On Behalf of | Feb 28, 2016 | Spousal Support

Alimony payments are mandatory, complicated to calculate, and have tax implications. They are complex payments that must be exact and paid on time. Failure to do either could result in you being dragged into court. So the question is: how can you maintain proper records to show as proof that you are paying on time? This article will go into the records you should keep.

Alimony (“spousal support” or “maintenance”) are payments from one spouse to another following a divorce or dissolution. It is a way for the court to ensure that divorce does not mean that the economically dependent spouse becomes impoverished. The basic theory is that one spouse sacrificed professional advancement for the benefit of the family. Therefore, the other spouse who benefited from that sacrifice should have to continue to support their ex-spouse.

You will only need your records if you are being audited, either by the court, opposing counsel or the government. Keeping these records is a defensive measure to ensure that, if audited, you come away squeaky clean. You need to detail the following information:

  • Amounts paid and the date they were sent/accepted.
  • A copy of the receipt signed by the receiving spouse.
  • Account numbers, bank names and check numbers.
  • Copies of every check/electronic transfer for payments, including a memo for the purpose of the payment.
  • Keep a system of payment numbers so you can track each payment. It is also a good idea to keep all of this in an up-to-date ledger.

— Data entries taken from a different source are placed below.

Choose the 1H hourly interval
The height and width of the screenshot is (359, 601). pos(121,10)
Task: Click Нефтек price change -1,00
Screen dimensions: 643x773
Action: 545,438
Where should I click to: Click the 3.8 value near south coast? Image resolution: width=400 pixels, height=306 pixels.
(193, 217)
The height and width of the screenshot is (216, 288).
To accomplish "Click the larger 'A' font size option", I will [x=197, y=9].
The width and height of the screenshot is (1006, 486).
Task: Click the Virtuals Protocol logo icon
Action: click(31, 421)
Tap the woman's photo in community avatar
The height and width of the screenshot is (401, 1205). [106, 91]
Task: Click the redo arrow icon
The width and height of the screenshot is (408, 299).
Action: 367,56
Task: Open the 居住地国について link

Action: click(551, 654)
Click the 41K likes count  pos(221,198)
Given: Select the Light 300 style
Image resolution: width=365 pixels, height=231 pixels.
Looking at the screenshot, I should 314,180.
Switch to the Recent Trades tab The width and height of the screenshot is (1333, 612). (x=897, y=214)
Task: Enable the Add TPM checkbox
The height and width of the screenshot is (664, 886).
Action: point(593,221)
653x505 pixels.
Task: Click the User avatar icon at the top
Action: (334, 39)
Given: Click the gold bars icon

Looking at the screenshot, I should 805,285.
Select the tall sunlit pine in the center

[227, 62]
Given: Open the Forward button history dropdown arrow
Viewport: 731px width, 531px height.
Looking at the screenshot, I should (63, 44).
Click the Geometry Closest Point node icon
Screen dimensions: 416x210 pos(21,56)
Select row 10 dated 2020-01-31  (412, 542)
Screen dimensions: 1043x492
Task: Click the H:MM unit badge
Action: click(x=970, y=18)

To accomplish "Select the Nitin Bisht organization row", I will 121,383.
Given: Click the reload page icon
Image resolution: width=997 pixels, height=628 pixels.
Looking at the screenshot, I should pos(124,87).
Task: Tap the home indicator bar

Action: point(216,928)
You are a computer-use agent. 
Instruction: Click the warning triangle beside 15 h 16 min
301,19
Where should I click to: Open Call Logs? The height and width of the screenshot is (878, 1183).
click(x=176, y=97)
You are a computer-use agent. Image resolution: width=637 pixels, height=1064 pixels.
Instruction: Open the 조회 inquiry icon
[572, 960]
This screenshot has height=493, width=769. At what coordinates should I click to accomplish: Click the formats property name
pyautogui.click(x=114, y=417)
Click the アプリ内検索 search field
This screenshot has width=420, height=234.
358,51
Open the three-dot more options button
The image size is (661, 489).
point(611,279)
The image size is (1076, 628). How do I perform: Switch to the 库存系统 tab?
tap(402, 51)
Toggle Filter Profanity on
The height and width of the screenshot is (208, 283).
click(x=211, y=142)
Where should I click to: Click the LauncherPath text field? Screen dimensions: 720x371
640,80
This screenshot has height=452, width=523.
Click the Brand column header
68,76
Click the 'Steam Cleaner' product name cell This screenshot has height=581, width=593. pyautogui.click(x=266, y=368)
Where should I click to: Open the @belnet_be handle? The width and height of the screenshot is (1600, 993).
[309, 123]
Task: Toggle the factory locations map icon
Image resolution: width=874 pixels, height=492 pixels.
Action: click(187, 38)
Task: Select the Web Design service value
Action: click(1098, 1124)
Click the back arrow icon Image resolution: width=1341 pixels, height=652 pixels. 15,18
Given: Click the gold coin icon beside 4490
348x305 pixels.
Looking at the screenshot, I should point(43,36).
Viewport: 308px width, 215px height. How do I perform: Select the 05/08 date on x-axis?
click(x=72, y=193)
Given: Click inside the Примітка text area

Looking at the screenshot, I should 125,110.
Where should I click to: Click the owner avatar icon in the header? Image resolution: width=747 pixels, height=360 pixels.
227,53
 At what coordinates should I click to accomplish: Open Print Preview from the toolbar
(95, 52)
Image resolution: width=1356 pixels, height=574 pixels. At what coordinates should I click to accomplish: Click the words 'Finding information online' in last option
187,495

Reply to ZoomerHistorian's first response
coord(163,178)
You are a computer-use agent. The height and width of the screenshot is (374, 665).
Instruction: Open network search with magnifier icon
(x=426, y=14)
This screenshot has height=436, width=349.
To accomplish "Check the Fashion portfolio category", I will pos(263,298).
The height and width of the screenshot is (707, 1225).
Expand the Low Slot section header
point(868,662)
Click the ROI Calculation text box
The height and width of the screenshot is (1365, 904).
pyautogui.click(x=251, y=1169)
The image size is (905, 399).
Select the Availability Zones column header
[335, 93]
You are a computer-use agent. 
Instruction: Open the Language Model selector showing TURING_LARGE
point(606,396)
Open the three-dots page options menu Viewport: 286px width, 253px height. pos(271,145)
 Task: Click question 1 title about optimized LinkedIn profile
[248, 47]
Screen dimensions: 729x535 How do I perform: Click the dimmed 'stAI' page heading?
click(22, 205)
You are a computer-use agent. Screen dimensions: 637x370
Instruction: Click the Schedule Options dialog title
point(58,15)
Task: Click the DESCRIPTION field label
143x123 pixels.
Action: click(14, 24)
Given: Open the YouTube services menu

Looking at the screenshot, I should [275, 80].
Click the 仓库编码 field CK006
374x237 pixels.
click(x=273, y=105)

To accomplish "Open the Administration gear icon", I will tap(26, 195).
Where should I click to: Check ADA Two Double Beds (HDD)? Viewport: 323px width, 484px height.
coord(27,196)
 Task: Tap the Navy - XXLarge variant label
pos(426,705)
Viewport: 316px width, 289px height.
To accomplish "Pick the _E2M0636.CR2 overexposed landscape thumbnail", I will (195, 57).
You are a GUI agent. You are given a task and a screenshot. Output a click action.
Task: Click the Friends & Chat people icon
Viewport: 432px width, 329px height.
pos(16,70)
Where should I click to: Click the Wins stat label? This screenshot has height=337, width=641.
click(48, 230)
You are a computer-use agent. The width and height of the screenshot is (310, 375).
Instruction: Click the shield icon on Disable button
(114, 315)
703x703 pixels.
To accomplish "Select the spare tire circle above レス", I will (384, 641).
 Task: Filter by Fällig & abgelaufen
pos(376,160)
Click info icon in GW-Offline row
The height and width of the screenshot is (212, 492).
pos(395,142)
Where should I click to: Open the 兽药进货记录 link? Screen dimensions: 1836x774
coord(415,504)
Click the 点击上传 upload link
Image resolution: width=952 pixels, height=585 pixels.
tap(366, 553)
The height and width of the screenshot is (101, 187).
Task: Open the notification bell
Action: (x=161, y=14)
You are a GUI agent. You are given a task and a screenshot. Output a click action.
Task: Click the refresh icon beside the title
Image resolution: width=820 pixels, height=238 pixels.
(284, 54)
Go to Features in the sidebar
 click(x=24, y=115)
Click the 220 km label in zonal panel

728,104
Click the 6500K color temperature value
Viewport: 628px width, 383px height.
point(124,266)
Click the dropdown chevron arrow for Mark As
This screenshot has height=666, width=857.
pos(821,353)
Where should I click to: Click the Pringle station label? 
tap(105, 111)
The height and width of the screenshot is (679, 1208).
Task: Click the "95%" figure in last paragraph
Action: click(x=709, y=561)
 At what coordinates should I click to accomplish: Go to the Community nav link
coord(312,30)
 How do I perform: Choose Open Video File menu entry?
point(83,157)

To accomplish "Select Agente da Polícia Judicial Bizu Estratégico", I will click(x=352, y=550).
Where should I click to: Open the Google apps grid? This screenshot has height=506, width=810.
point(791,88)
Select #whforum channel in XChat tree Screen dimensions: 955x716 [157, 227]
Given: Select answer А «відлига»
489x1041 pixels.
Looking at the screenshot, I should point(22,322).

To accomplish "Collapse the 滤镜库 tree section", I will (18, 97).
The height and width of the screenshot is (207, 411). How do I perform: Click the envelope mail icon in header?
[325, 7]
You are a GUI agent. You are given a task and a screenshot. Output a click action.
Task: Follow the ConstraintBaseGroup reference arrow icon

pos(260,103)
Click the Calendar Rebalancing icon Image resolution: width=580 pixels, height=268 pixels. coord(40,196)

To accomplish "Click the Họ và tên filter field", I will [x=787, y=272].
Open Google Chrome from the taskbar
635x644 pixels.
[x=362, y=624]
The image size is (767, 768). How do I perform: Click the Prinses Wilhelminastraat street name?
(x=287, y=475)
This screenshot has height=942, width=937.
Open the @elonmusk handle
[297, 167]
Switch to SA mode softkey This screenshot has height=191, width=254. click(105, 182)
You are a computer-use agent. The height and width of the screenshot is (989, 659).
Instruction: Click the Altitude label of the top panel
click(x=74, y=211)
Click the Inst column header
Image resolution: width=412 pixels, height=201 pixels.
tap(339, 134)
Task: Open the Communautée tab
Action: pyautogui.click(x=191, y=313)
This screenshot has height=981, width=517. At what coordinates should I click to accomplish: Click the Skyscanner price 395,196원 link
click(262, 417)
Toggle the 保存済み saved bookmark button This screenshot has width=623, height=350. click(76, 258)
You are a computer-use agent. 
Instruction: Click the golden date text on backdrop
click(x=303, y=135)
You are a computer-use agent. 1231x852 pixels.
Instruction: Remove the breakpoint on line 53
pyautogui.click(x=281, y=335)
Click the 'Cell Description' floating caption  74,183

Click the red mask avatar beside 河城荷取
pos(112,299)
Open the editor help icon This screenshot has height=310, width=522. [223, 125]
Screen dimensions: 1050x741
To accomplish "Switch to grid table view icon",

This information ensures that, upon being audited, you can prove continuous and reliable payments. This information is highly useful during the re-evaluation of spousal support payments. Moreover, it reduces litigation costs for you because you leave no room for the opposing counsel to challenge your veracity.

If you are going through a divorce, then you may want to speak to a lawyer. Divorces are multi-layer disputes that implicate family, accounting and legal issues. However, with a little preparation and vigilance, you can make the process smoother.